### YOUR OBJECTIVE
In the records below, take the line containing "You are a computer-use" and every line following it, and write them out exactly.

### RECORDS FOR THIS TASK
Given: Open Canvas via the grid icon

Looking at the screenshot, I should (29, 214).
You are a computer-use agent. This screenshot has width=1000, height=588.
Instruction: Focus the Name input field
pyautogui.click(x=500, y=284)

### SOLUTION TO THE EXERCISE
You are a computer-use agent. This screenshot has width=1000, height=588.
Instruction: Focus the Name input field
pyautogui.click(x=500, y=284)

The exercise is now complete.